(172f) Design of Ni-Based Intermetallic Compounds to Promote C–H Bond Cleavage and Control C–C/C=C Bond Activation in the Dehydrogenation of Light Hydrocarbons

Non-noble metal intermetallic compounds (IMCs) composed of atomically ordered mixtures of transition metals (TM) and post-transition metal or semimetal elements provide a large compositional space that can be utilized to tune the surface chemistry towards C–H, C–C, and C–O bonds of various saturations that is of significant interest to the greater heterogeneous catalysis community. Production of unsaturated hydrocarbons (olefins and aromatics) and their use as chemical building blocks form a significant portion of the foundation of the chemicals industry. However, the unusual balance of reactivity between the product and reactant leads to considerable challenges in controlling catalyst selectivity while still achieving appreciable conversion. Utilizing a dehydrogenation reaction (i.e. propane to propylene), we have investigated the innate surface chemistry of a suit of IMCs in promoting C–H activation while simultaneously limiting C=C or C–C activation, hydrogenation, and coke formation. The most selective catalyst that also showed appreciable activity consisted of a Ni+Ga composition with tailored IMC surface composition.

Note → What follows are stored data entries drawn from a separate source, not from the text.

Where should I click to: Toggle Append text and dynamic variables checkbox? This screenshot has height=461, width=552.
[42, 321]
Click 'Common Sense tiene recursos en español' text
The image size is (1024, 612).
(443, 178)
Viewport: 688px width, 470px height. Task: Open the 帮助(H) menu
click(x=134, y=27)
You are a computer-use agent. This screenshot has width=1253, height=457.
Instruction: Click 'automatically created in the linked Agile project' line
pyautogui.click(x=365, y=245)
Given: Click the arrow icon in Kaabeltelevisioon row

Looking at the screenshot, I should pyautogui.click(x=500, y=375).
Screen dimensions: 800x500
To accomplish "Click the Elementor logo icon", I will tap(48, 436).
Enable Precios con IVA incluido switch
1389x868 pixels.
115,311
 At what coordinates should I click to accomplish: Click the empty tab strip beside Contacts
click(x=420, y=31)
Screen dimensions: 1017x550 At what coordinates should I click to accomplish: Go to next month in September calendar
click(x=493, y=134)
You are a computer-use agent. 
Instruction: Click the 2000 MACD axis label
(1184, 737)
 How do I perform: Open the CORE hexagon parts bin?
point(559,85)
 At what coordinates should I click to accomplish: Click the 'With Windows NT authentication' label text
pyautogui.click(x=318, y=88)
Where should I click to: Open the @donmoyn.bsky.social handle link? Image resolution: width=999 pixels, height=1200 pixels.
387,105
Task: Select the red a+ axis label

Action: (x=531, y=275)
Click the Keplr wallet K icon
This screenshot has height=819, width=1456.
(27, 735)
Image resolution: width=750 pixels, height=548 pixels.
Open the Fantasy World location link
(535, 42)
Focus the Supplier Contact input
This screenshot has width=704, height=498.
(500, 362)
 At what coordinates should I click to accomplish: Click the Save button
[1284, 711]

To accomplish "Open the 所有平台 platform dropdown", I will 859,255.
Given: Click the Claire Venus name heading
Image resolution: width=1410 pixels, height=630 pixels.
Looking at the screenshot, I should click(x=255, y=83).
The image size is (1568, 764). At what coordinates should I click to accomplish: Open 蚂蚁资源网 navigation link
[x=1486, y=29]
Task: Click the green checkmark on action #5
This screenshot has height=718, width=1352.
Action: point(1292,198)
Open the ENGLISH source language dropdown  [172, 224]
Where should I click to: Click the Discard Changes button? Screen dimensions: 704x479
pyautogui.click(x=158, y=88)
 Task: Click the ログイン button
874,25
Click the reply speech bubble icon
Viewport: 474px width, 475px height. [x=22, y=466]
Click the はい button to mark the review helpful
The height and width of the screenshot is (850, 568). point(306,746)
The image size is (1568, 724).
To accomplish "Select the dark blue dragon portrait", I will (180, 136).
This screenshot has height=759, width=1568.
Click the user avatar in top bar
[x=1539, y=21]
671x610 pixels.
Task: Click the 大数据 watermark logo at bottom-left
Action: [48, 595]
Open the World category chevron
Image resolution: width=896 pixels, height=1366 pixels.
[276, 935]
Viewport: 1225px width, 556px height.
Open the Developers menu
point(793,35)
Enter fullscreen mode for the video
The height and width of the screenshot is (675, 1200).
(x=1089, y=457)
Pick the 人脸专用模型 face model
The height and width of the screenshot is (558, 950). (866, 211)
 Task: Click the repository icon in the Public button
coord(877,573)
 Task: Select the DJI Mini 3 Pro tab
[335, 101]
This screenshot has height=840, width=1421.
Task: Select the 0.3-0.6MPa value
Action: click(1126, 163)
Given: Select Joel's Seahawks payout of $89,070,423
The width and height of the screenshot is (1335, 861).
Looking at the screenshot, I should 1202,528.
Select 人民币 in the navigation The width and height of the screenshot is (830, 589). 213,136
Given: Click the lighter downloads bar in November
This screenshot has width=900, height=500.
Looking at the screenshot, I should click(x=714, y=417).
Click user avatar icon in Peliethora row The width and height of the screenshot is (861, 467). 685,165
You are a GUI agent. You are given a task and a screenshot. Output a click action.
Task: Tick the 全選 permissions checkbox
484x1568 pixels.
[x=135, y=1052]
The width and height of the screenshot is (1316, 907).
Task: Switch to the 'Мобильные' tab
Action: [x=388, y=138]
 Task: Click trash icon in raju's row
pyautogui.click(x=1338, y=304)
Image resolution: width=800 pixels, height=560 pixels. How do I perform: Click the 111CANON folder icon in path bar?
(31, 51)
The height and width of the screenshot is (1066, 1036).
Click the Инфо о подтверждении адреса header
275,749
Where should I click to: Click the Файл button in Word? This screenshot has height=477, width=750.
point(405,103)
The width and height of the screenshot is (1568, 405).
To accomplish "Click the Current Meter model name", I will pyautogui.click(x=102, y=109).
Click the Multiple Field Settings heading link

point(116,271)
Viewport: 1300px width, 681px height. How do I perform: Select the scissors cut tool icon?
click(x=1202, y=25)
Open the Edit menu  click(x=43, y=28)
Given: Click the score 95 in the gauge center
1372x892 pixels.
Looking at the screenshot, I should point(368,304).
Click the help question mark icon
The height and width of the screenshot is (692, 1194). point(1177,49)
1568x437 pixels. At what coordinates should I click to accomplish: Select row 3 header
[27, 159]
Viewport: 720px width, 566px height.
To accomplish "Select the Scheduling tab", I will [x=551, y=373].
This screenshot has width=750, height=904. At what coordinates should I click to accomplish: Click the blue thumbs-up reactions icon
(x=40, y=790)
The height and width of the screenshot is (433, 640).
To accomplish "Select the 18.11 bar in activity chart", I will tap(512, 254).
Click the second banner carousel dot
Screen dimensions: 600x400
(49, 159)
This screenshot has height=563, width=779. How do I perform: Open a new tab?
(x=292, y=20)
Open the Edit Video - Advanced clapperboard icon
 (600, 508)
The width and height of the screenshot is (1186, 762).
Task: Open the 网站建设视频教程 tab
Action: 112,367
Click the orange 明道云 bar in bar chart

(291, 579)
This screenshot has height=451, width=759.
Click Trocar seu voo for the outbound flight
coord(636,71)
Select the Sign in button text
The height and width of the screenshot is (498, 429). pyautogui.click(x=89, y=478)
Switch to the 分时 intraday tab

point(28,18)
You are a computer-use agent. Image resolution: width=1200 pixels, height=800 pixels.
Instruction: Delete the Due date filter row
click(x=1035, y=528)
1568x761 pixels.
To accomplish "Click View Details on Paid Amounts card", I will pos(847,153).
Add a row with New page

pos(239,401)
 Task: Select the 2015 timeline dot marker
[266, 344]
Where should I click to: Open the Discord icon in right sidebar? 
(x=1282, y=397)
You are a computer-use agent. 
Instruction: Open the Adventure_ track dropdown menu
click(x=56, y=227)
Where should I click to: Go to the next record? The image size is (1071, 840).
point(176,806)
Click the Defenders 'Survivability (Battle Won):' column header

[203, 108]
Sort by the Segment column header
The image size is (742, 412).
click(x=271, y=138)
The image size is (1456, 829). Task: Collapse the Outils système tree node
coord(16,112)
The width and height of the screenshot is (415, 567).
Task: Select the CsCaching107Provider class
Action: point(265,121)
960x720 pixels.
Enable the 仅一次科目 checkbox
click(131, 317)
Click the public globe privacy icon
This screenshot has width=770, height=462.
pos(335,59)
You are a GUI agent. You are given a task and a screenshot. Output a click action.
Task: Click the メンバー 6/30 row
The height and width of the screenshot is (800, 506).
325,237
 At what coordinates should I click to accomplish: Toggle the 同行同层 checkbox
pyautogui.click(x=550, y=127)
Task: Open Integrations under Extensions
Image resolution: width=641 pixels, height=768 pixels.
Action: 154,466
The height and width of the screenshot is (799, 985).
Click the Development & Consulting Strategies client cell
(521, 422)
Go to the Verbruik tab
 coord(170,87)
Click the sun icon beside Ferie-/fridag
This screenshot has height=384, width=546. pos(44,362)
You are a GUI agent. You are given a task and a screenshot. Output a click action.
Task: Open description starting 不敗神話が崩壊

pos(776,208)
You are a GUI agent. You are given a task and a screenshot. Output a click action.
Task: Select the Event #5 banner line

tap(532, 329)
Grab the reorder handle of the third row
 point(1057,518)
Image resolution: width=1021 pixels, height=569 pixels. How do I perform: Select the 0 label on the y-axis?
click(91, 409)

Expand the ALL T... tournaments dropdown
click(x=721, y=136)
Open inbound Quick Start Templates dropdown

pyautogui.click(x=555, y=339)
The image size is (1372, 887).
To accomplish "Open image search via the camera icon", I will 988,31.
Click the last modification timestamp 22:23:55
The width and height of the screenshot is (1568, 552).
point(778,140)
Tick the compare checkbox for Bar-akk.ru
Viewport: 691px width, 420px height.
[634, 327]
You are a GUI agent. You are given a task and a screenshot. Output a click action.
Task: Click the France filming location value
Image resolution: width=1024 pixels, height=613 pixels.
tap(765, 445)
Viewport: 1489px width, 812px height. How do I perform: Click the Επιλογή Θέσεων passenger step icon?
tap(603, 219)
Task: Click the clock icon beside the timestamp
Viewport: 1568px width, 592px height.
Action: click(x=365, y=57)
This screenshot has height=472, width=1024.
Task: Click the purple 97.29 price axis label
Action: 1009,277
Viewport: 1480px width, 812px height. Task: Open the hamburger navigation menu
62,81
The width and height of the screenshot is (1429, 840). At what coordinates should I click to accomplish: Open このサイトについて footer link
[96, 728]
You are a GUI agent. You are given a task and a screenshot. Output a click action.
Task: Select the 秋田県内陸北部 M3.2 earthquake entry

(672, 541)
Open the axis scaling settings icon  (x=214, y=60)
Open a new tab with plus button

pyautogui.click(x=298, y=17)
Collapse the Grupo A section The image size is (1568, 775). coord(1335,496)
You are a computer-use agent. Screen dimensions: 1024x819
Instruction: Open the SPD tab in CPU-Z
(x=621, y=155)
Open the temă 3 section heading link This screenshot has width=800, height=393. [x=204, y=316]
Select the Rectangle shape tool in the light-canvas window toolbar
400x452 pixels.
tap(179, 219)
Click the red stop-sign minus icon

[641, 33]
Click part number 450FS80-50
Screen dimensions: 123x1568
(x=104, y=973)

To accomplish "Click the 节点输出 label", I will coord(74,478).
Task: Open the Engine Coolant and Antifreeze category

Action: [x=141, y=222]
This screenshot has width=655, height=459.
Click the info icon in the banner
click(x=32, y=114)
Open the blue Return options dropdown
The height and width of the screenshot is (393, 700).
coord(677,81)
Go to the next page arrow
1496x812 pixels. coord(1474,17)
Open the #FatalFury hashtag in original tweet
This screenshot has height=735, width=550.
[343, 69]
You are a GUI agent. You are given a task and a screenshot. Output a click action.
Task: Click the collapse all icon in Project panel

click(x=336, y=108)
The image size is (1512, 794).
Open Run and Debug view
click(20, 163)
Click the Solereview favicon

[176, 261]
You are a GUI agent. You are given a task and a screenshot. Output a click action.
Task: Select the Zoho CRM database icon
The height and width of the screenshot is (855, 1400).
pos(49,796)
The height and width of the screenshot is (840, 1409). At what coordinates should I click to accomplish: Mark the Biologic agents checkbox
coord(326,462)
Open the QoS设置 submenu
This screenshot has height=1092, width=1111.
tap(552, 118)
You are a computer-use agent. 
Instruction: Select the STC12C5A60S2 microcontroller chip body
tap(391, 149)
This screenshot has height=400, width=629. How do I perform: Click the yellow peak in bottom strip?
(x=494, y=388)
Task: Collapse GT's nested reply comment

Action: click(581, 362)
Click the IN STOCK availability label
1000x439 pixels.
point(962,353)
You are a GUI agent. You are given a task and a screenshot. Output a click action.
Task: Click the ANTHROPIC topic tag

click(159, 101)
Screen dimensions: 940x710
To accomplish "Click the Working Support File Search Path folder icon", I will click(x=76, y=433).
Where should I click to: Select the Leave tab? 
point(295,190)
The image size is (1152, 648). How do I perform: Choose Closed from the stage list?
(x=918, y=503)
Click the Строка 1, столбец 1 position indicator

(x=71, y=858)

The catalyst presented appreciable stability towards olefin production with only moderate deactivation detected after extended operation (total olefin selectivity began at ~95% and fell to only 93% after a 82+ hr run) at 600℃. The catalyst also exhibited the ability to be regenerated easily with oxidative and reductive treatments using only O₂ and H₂. Synthesis methods were designed such that a single IMC phase was promoted regardless of the nominal loading of Ni and Ga. This feature allowed control of the IMC surface composition and insights into the tunability of the surface and catalytic chemistry of the materials. The investigations of mechanistics and electronic structure over Ni+Ga catalysts using quantum chemical modeling calculations indicated that the surface reactivity can be systematically tuned by manipulating the electronic structure within the solids, which correlated well with our experimental observations.